Anyway, I was wondering what folks thought about an idea like this.  The basic idea is to make the game more of a story-focused event, while relying on the mechanics to provide the randomness and challenge.  I'd love any input or alternate ideas which can achive the goal!


----------



## Dannyalcatraz (Aug 12, 2008)

An obvious place to start for source materials & ideas would be Call of Cthulhu and Beyond the Supernatural RPGs.  I'm not saying you need to play those, but they could give you some guidance.


----------



## Dayspire (Mar 16, 2009)

I thought I'd post this, even though the thread is a bit old.

RPGnet Forums

I'm in a thus-far successful PBP game of Arkham Horror, utilizing all the rules and a shortened board, plus roleplaying!  It's great.  (You may need to register for rpg.net if you haven't already).


----------



## CapnZapp (May 30, 2010)

The "Games Master" (witamous) made references to a map. 

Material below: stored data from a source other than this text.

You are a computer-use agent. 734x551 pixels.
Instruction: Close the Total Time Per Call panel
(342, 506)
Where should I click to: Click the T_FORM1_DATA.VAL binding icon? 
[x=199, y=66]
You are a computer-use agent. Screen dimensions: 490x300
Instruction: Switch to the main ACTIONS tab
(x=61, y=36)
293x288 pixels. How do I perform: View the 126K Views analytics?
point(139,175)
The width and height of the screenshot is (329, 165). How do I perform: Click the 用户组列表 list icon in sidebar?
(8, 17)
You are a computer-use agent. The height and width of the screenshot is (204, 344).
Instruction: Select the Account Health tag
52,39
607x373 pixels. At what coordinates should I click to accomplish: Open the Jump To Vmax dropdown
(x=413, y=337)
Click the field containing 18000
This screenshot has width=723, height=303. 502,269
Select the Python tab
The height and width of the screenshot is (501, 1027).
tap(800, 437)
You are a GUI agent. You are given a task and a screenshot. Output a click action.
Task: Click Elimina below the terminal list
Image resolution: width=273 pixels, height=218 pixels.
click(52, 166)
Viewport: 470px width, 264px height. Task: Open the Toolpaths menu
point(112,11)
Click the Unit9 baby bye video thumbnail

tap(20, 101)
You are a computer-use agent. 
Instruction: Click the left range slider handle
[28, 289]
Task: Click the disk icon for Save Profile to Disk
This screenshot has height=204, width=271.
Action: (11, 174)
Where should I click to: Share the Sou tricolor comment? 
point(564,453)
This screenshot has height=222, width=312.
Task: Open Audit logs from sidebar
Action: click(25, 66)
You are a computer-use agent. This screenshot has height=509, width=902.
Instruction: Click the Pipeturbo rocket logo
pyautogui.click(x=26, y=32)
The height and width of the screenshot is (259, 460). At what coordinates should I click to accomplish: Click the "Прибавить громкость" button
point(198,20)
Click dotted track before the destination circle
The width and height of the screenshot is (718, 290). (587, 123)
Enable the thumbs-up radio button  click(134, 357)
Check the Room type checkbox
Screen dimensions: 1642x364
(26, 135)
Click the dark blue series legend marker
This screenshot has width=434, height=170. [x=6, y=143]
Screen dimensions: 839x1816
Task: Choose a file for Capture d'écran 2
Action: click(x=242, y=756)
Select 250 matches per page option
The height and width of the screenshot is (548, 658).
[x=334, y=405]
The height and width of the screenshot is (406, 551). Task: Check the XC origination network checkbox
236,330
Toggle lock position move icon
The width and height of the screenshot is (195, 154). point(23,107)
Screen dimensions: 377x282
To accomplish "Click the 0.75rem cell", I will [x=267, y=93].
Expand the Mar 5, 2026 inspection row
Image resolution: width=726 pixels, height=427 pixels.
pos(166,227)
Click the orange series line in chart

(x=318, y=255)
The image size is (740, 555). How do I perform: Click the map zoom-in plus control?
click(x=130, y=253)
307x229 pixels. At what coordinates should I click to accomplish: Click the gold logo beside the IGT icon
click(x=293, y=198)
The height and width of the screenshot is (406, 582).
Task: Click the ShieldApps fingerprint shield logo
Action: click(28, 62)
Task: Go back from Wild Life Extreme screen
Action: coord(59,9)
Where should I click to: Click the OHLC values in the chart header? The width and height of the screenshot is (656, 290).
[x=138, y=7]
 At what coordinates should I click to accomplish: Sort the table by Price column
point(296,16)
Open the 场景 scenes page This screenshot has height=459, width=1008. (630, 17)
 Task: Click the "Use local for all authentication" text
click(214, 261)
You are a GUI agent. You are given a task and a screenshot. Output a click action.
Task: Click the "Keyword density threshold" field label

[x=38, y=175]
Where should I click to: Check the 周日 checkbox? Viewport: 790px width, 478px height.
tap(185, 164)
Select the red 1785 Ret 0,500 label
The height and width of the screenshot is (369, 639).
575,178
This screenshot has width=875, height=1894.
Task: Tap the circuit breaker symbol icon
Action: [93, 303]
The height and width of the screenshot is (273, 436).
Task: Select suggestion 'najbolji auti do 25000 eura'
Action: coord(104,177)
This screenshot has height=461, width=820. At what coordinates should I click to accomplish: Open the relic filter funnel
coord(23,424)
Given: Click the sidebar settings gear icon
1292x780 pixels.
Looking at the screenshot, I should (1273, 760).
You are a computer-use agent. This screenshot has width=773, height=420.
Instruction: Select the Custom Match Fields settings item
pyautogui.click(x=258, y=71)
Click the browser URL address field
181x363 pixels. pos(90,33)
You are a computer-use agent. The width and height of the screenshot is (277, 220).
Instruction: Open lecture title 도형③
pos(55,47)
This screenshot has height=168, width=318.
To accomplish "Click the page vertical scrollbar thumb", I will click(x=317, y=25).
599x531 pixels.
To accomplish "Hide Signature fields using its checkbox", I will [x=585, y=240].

Alas, the links go to GeoCities, which is closed down by now.

Any chance of finding the maps elsewhere?


----------



## MortalPlague (May 31, 2010)

This is relevant to my interests!

Seriously, I love playing Arkham Horror.  My friends and I play once a week, on average.  I'd be quite interested in a PbP Arkham Horror game.


----------



## John Crichton (Jun 2, 2010)

MortalPlague said:


> This is relevant to my interests!
> 
> Seriously, I love playing Arkham Horror.  My friends and I play once a week, on average.  I'd be quite interested in a PbP Arkham Horror game.



You can also play solo which can be very fun.


----------